DIRECTIONS FOR THIS TASK:
If a line in the data below includes the string "dropdown", please return a copy of it.

DATA FOR THIS EXERCISE:

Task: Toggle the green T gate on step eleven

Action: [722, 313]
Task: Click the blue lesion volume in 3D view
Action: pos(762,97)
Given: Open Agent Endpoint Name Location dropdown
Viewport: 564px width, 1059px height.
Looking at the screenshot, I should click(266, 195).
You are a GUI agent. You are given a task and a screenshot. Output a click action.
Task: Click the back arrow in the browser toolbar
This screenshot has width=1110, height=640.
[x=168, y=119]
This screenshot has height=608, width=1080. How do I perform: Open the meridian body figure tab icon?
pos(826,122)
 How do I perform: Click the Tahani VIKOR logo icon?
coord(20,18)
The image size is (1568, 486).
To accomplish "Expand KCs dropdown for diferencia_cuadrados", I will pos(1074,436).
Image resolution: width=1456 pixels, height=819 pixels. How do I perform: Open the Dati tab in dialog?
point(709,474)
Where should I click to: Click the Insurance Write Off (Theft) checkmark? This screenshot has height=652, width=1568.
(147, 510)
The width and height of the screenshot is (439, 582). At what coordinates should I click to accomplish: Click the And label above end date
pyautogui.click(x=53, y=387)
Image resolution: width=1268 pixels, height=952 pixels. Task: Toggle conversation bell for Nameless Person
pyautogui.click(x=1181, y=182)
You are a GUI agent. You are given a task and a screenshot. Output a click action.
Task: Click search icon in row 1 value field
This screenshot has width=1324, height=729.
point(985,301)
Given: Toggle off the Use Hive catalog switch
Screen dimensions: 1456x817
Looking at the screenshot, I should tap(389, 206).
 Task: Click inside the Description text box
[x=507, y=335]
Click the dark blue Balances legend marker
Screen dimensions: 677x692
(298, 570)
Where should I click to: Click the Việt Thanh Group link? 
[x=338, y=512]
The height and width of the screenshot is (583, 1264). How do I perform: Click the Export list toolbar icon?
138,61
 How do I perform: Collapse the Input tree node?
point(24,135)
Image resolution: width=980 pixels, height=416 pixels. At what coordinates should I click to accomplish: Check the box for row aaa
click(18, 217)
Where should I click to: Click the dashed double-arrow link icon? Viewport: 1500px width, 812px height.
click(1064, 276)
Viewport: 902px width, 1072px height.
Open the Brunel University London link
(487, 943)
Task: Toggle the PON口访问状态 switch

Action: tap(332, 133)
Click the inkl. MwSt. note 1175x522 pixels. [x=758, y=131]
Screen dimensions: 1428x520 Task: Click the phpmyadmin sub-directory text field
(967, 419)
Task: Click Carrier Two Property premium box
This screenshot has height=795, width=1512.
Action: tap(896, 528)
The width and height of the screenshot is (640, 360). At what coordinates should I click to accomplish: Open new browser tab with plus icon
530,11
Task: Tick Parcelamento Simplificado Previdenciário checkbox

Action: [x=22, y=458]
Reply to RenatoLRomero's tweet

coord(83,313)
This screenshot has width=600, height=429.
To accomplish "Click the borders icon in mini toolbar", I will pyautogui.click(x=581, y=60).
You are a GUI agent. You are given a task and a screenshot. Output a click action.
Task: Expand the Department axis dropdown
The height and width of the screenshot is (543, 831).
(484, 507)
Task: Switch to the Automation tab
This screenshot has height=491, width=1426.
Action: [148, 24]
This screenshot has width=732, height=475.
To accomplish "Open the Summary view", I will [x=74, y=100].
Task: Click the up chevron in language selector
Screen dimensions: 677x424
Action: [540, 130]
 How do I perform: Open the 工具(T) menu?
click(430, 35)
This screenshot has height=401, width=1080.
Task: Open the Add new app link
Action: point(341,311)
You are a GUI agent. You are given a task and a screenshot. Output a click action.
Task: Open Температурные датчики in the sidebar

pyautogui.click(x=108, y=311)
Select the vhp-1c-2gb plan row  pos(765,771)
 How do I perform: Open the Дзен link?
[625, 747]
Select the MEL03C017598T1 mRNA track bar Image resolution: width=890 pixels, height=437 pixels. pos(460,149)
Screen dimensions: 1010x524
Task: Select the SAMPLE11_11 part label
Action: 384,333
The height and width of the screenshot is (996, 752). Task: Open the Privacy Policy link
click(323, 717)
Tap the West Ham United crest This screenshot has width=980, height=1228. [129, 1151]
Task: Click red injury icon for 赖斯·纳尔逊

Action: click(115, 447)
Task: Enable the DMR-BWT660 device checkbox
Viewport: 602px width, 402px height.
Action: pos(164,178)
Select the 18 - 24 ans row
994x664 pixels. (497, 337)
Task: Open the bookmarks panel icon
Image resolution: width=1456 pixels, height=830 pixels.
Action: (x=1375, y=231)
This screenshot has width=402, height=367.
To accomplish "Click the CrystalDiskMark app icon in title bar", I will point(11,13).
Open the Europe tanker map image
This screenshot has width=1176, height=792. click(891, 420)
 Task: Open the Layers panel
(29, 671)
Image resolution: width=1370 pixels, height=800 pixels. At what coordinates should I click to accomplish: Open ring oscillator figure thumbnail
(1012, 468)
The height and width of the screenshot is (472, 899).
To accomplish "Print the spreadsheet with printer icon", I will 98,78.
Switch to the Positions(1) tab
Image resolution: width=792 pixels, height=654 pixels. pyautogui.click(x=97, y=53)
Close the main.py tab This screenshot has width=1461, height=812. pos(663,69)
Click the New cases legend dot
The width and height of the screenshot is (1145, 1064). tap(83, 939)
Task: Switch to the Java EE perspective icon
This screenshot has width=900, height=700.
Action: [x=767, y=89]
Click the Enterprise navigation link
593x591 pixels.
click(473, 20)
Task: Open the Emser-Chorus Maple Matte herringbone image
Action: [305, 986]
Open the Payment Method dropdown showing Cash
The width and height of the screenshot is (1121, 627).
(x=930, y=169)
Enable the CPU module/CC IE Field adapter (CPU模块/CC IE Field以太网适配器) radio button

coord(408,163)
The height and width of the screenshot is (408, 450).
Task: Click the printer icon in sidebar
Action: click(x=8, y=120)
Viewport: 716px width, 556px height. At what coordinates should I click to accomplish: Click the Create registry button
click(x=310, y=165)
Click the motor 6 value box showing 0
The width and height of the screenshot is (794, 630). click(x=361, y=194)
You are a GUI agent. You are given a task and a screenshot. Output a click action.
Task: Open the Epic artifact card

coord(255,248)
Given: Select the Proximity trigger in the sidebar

THE COMPLETED TASK:
Given: Open Agent Endpoint Name Location dropdown
To accomplish "Expand KCs dropdown for diferencia_cuadrados", I will pos(1074,436).
Task: Expand the Department axis dropdown
Open the Payment Method dropdown showing Cash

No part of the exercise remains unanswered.